Au Technion, la qualité de l’enseignement, et non la discrimination positive, fait tripler le nombre d’étudiants arabes
Le Technion propose des prépas de 10 mois en maths, physique, anglais et hébreu, financées par des philanthropes juifs
L’université technologique la plus prestigieuse d’Israël a vu le nombre de ses étudiants arabes tripler au cours de la dernière décennie. Cette croissance s’expliquerait, selon le président du Technion, non pas par une discrimination positive, qui n’est pas pratiquée dans son université, mais plutôt par le désir de combler les disparités éducatives.
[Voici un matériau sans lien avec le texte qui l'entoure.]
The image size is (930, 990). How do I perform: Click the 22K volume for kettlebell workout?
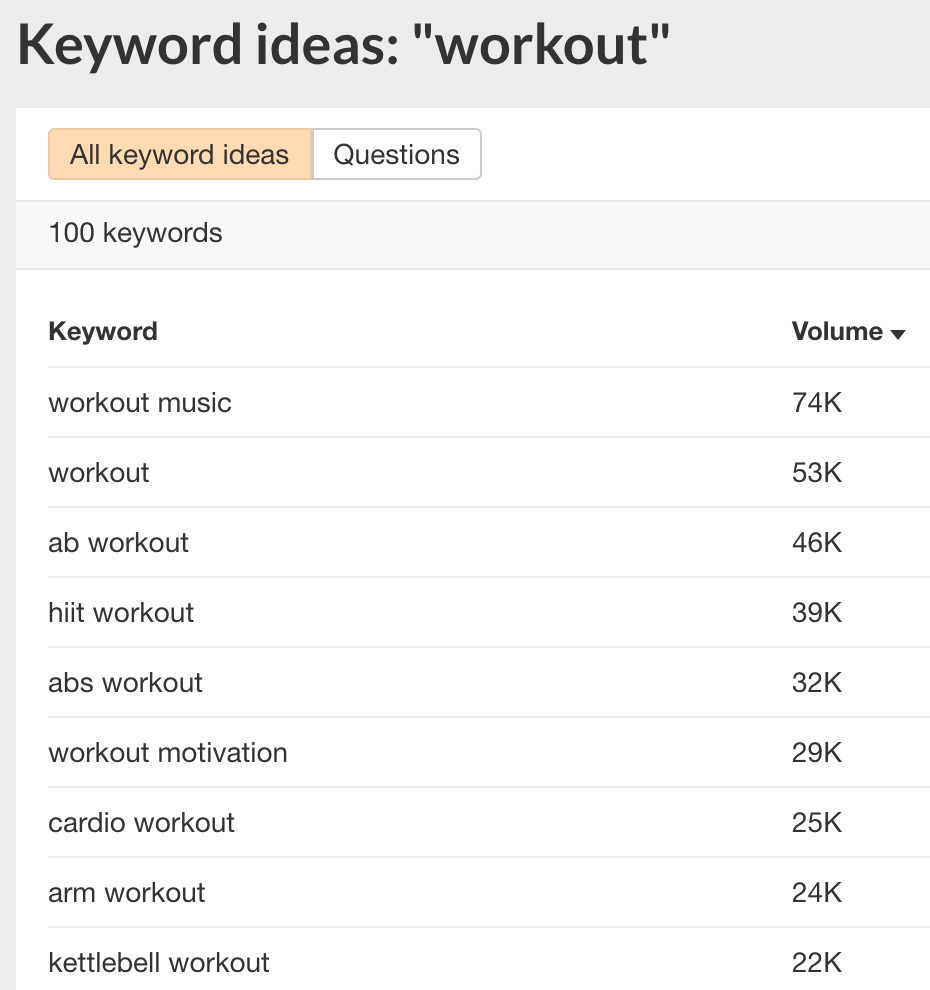814,962
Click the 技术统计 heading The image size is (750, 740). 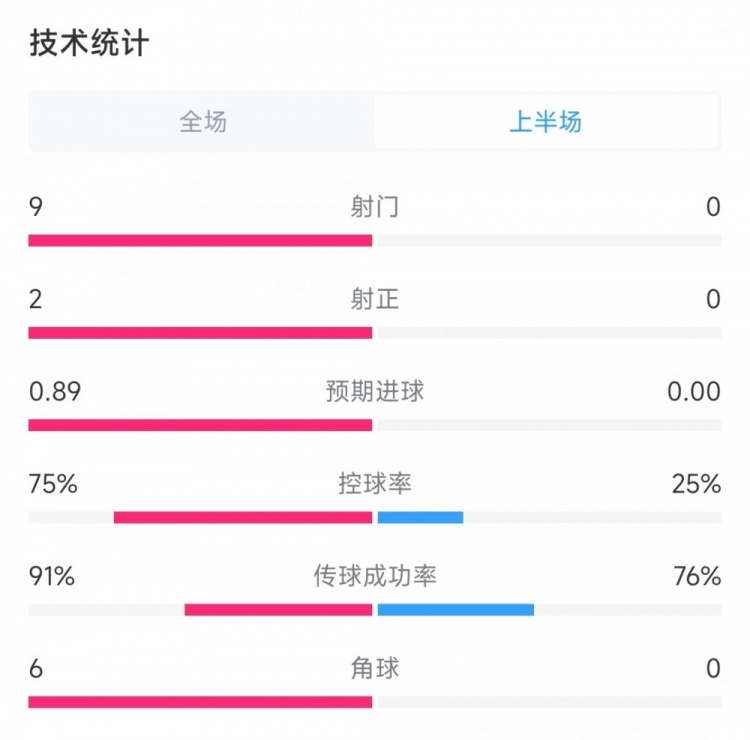click(89, 43)
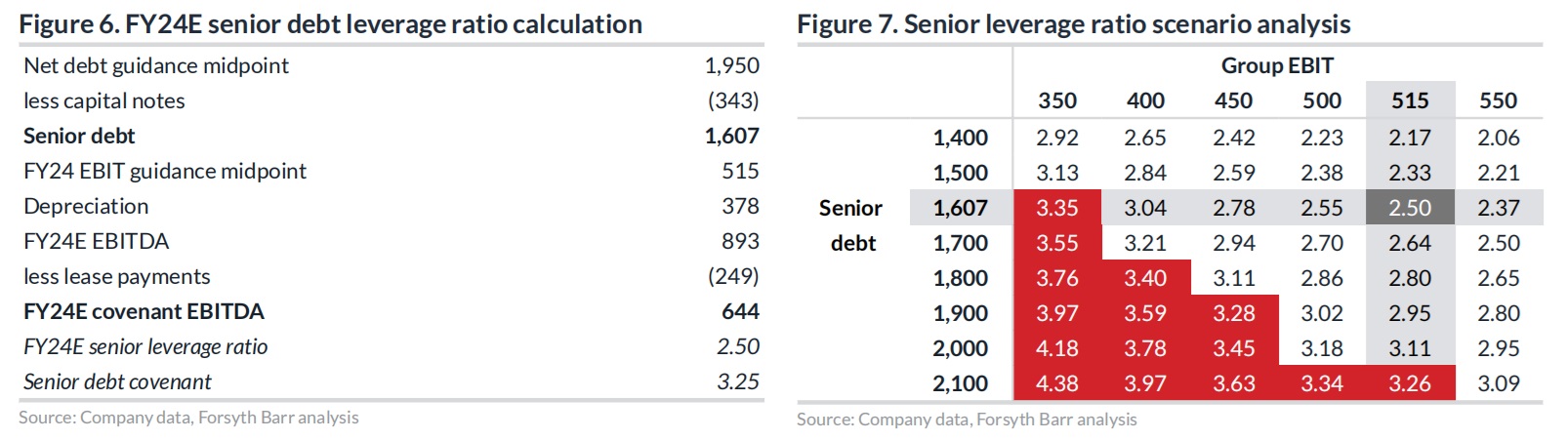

Le Bureau central des statistique a déterminé que les Arabes constituent 20,7 % des 8 412 millions de citoyens israéliens en 2015. Mais le journal Haaretz cite le Conseil de l’Enseignement supérieur, et indique que le taux d’étudiants arabes dans l’enseignement supérieur n’a pas beaucoup augmenté au cours des cinq dernières années, passant de 9,3 % à 13,2 %.
Mais l’école qui fait exception à ces chiffres, c’est le Technion, l’Institut de technologie d’Israël, la prestigieuse université, parfois surnommée « le MIT israélien », où 20 % des étudiants sont arabes.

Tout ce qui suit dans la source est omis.